In the material below, find the line with "Task: Click the Kennung text field" and the line with "Given: Click the blue verified badge", then output both and every line between them exactly, omitting pictures.

%%

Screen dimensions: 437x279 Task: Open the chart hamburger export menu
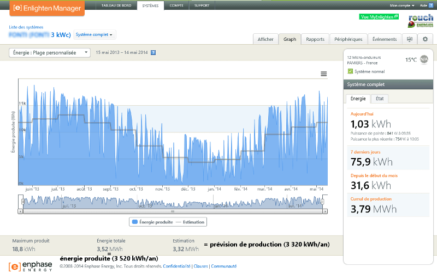(x=324, y=74)
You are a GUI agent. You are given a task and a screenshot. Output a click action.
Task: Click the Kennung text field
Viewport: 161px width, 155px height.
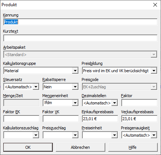(80, 22)
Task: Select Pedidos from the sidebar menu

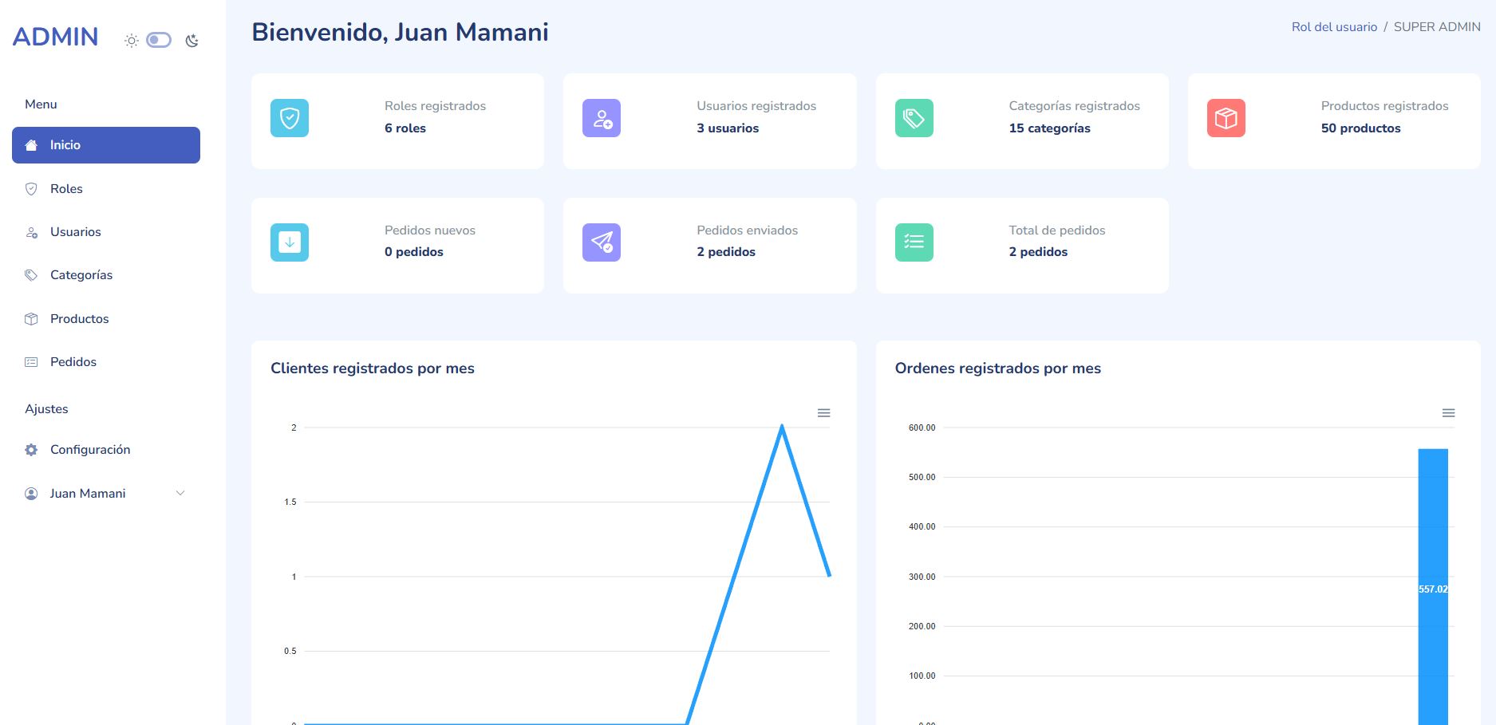Action: pos(73,362)
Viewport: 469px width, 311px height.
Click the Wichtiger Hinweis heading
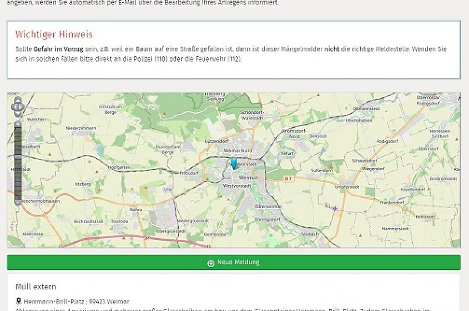coord(54,34)
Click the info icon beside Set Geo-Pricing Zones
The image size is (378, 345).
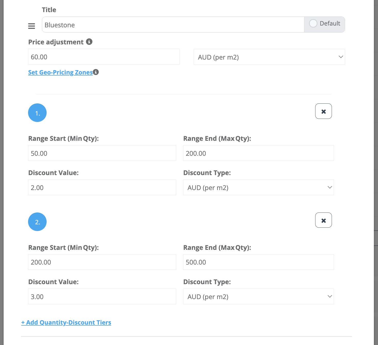pyautogui.click(x=96, y=72)
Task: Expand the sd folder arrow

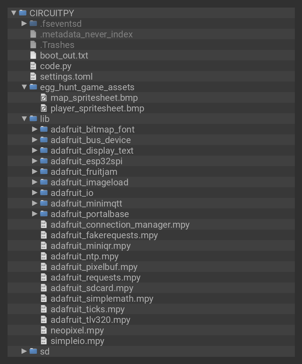Action: pyautogui.click(x=24, y=352)
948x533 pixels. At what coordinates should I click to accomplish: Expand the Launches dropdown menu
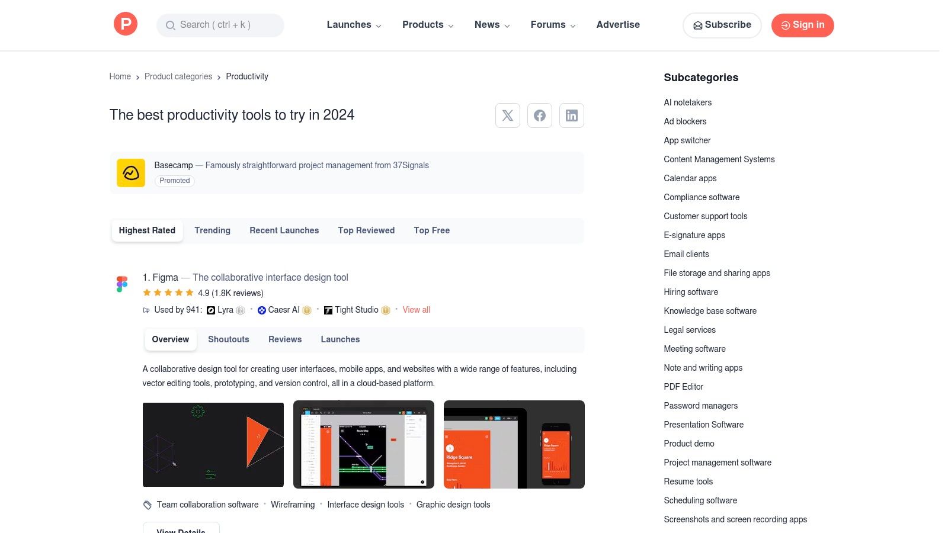coord(354,25)
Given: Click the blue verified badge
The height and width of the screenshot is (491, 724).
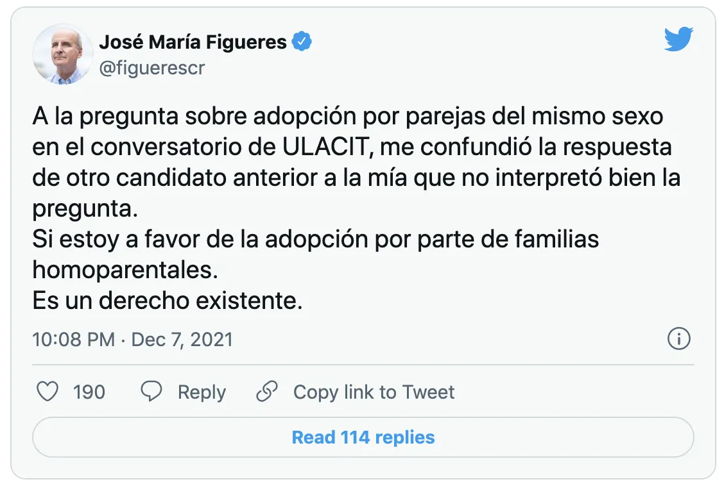Looking at the screenshot, I should [302, 42].
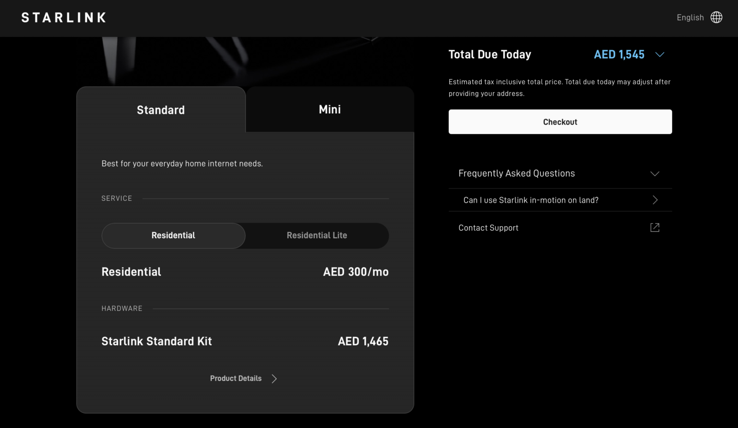Screen dimensions: 738x428
Task: Switch to Residential Lite service plan
Action: pyautogui.click(x=317, y=235)
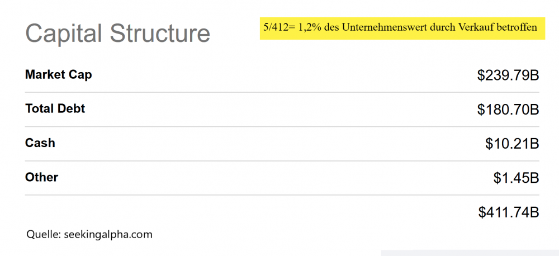The image size is (559, 256).
Task: Click the divider line below Market Cap
Action: click(282, 92)
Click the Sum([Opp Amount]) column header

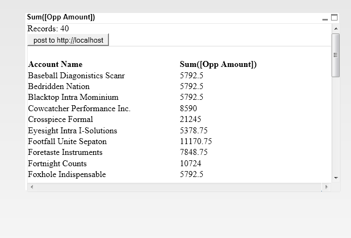(218, 64)
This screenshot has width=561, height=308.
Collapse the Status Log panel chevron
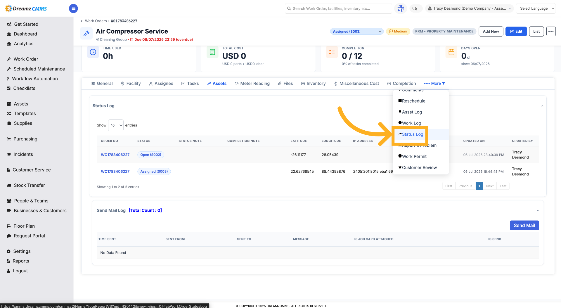coord(542,106)
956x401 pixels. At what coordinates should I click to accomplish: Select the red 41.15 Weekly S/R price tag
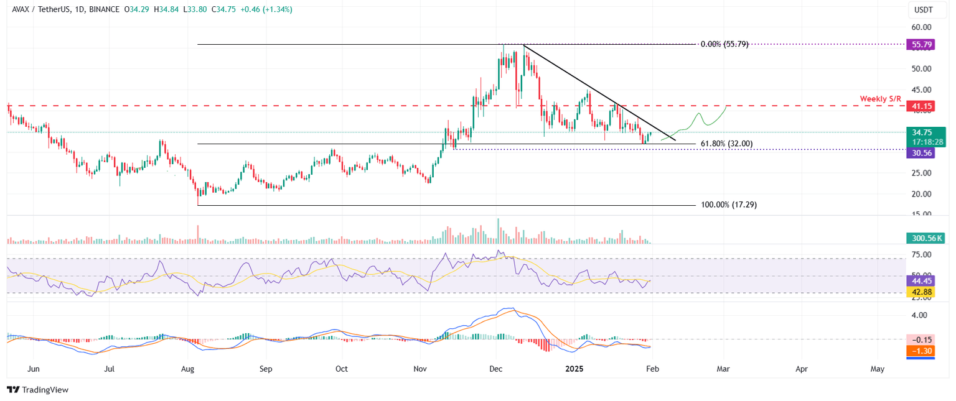coord(921,106)
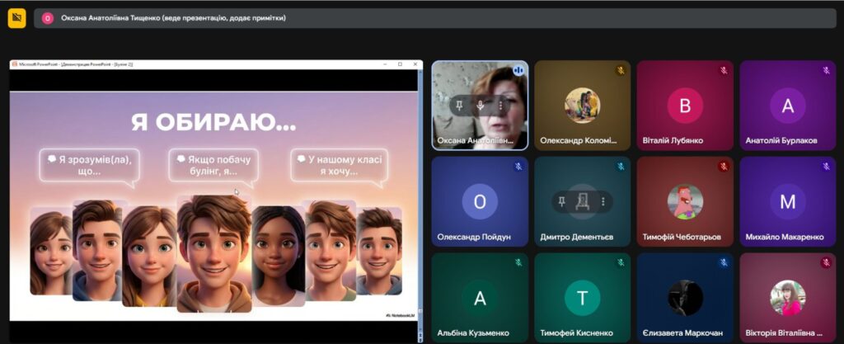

%%

Answer space
Task: Click the Kennung text field
Viewport: 161px width, 155px height.
(80, 22)
Task: Select Pedidos from the sidebar menu

Action: pos(73,362)
Viewport: 469px width, 311px height.
Click the Wichtiger Hinweis heading
coord(54,34)
Click the info icon beside Set Geo-Pricing Zones
The image size is (378, 345).
pyautogui.click(x=96, y=72)
Task: Expand the sd folder arrow

Action: pyautogui.click(x=24, y=352)
948x533 pixels. At what coordinates should I click to accomplish: Expand the Launches dropdown menu
coord(354,25)
Given: Click the blue verified badge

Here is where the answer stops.